Problem description = Return the lines of the data below starting at the one holding "Image resolution: width=975" and ending at the one holding "Open network settings gear", word for word, leaving every picture out.
--- Material provided Enclosed Below ---
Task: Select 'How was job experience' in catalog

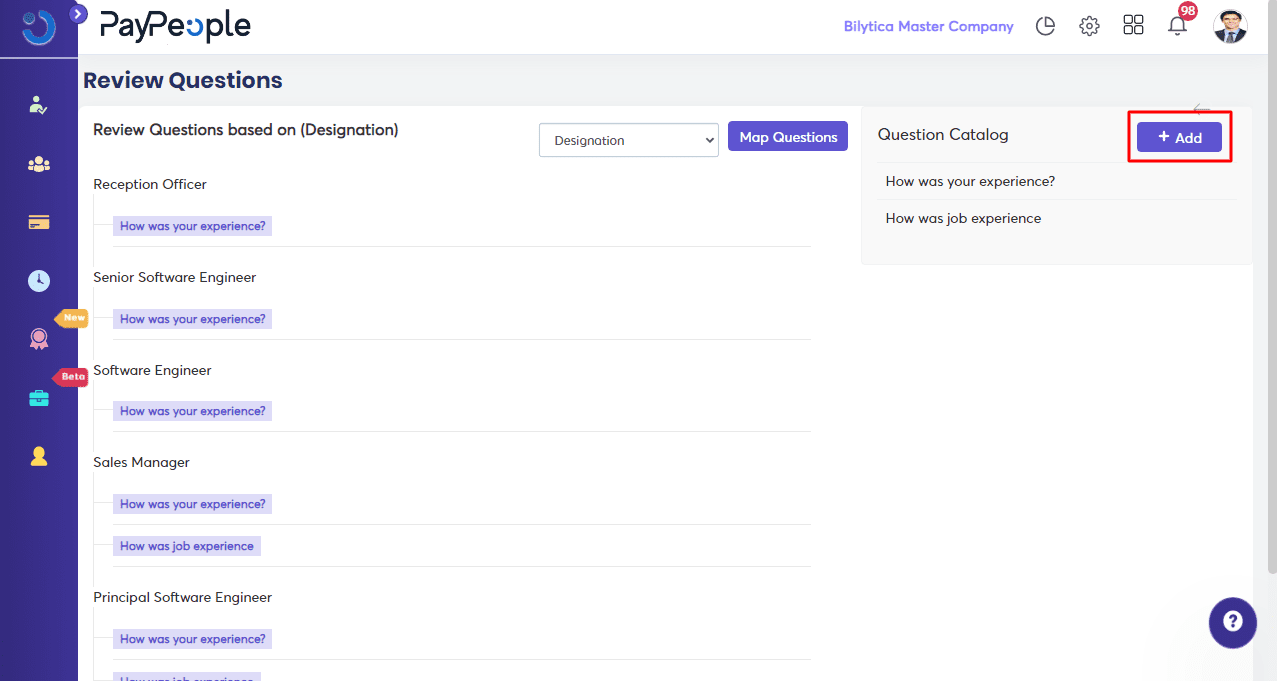Action: (x=963, y=218)
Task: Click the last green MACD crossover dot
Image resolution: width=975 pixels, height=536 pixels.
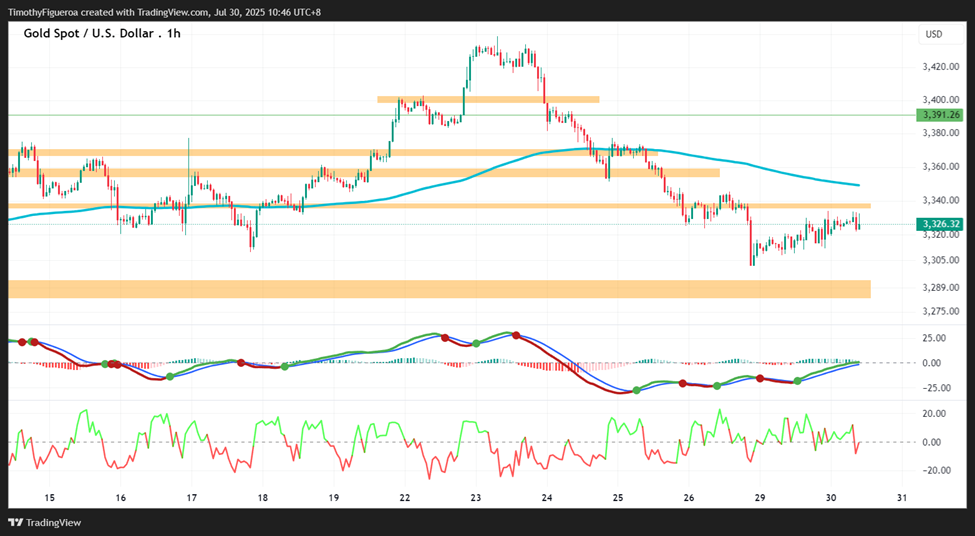Action: [x=798, y=381]
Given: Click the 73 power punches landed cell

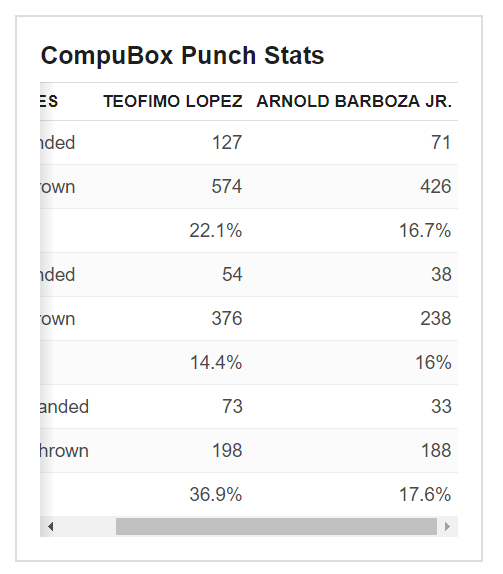Looking at the screenshot, I should click(x=232, y=406).
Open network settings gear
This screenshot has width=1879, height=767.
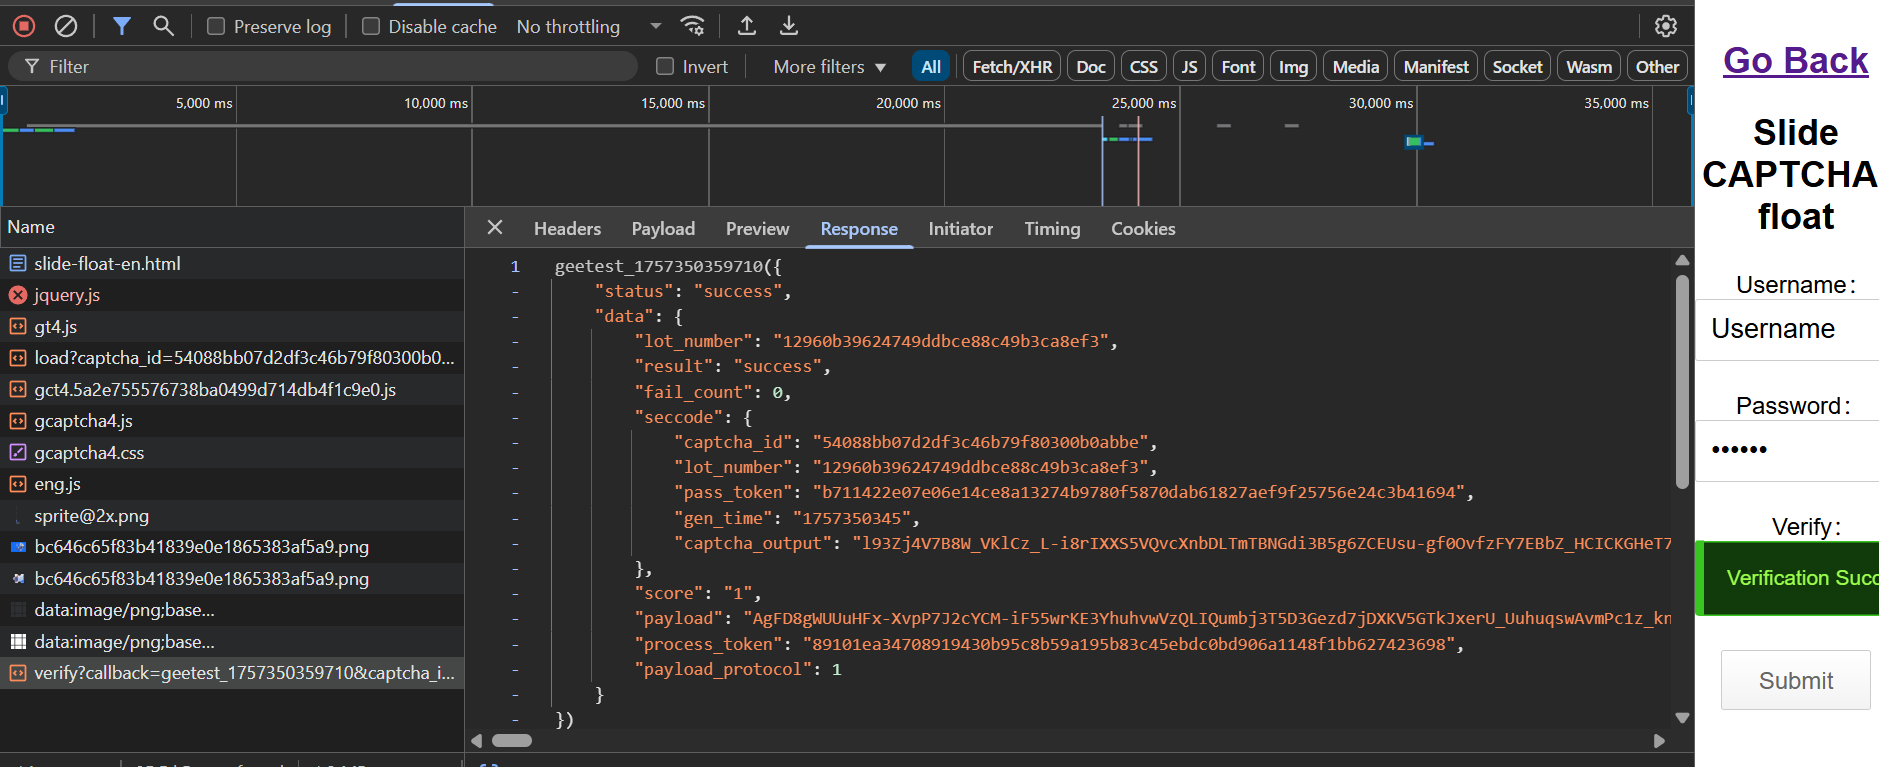pos(1666,26)
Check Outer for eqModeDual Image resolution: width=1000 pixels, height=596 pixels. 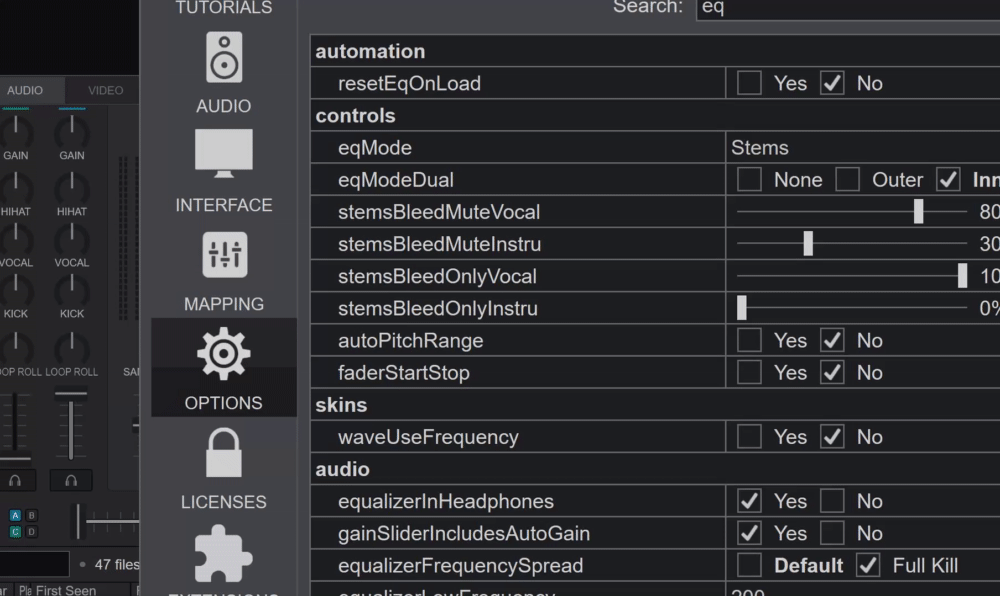[847, 180]
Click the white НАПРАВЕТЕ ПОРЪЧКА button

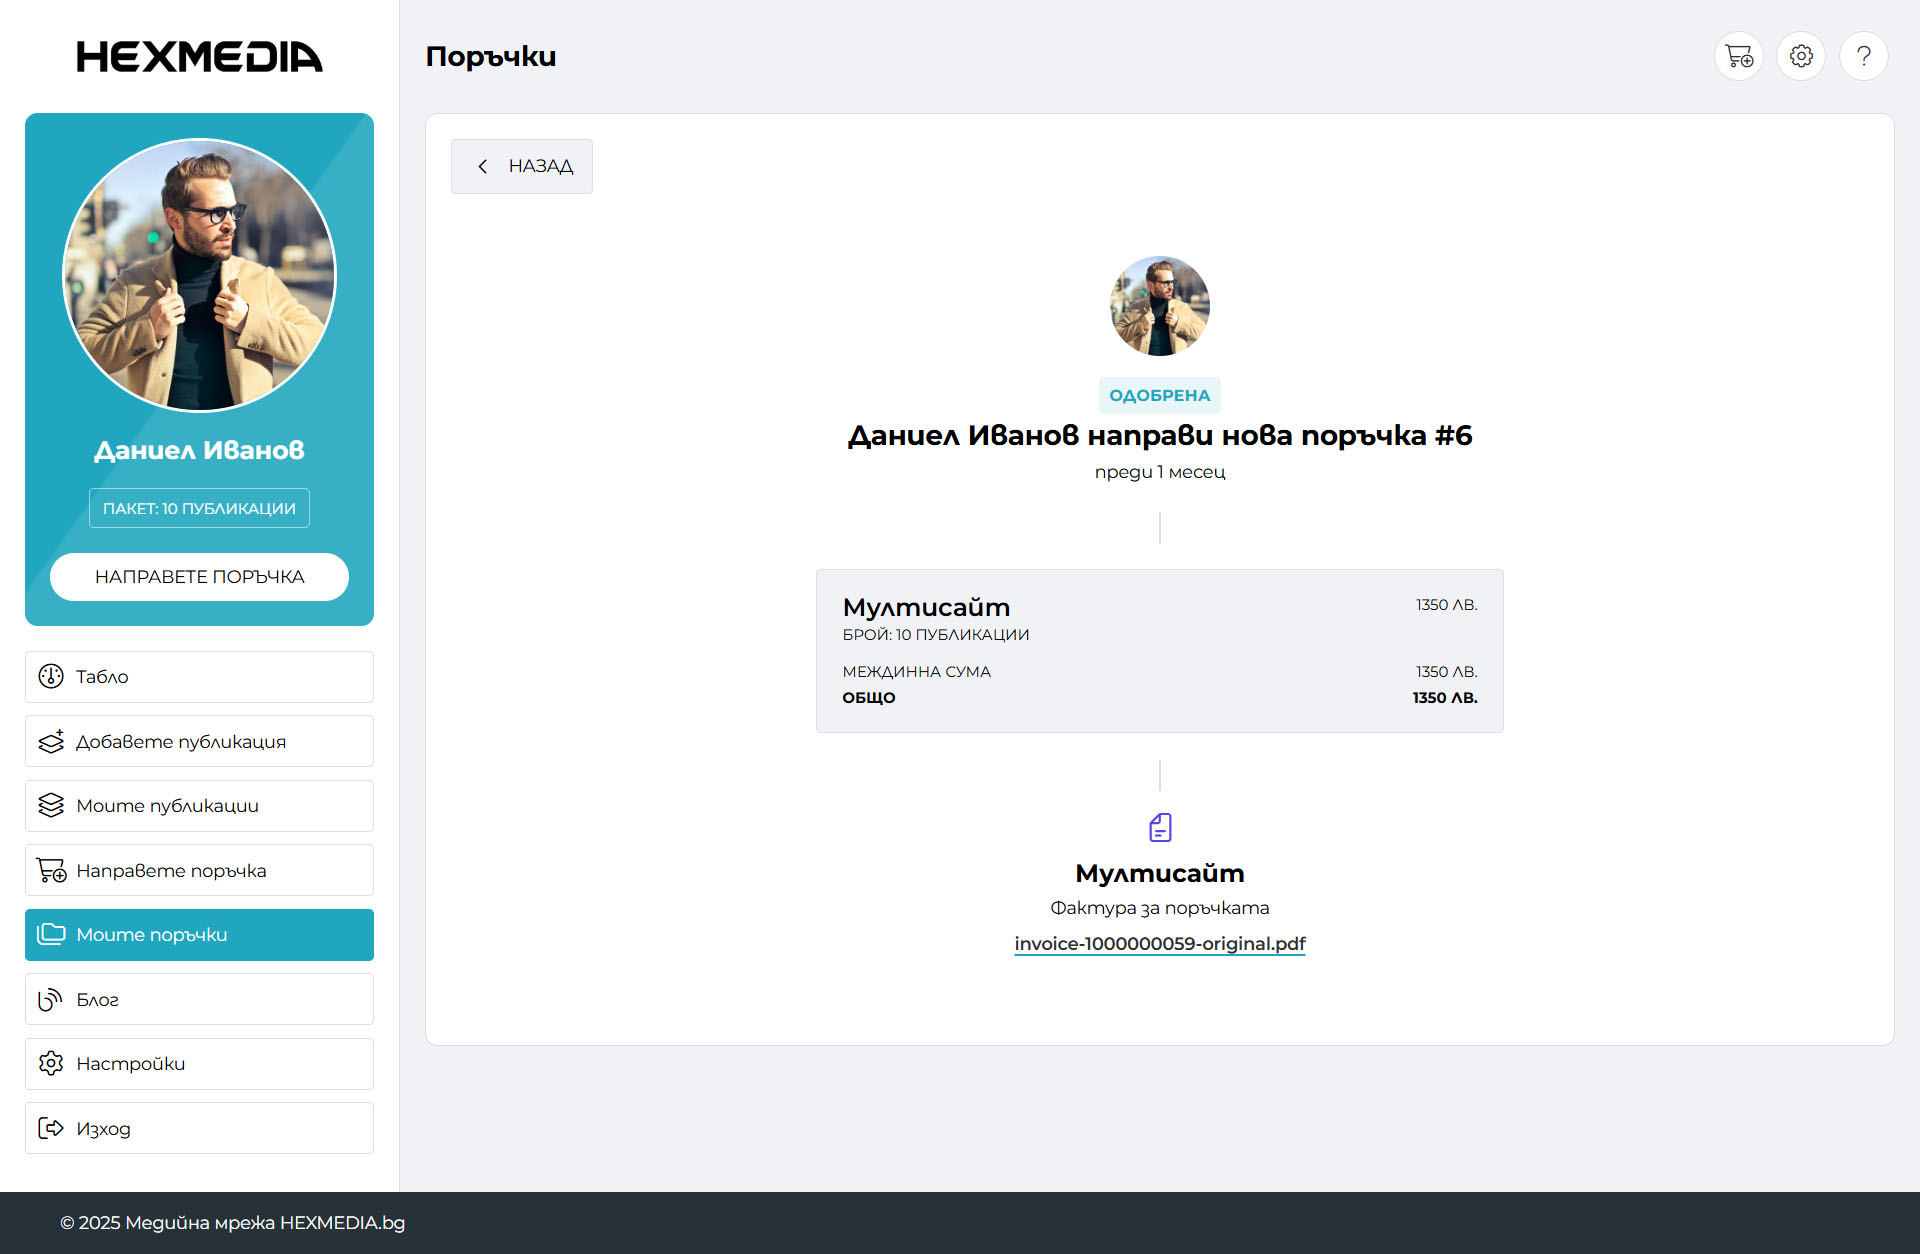199,577
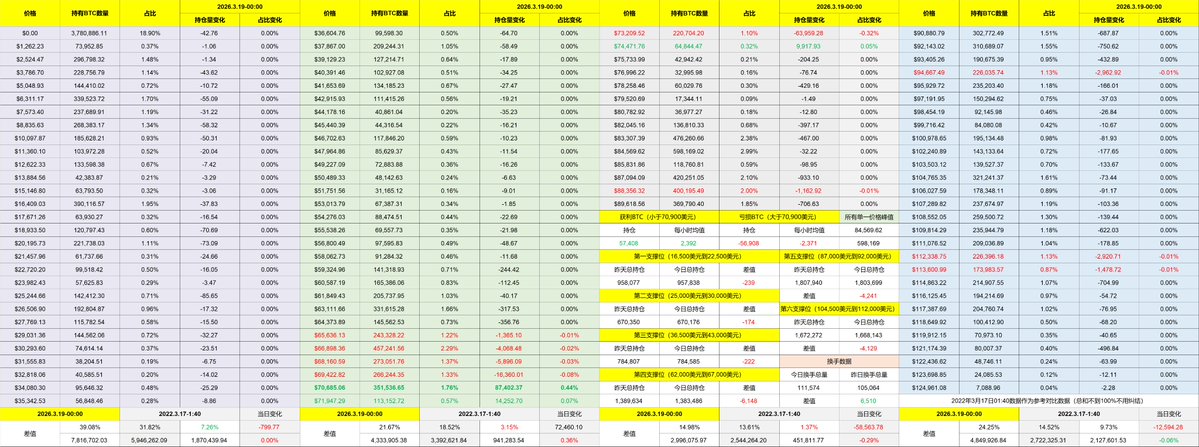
--- End of Enclosed Material provided ---
Response =
Image resolution: width=975 pixels, height=536 pixels.
Action: [x=798, y=381]
Given: Click the 73 power punches landed cell

Looking at the screenshot, I should click(x=232, y=406).
Open network settings gear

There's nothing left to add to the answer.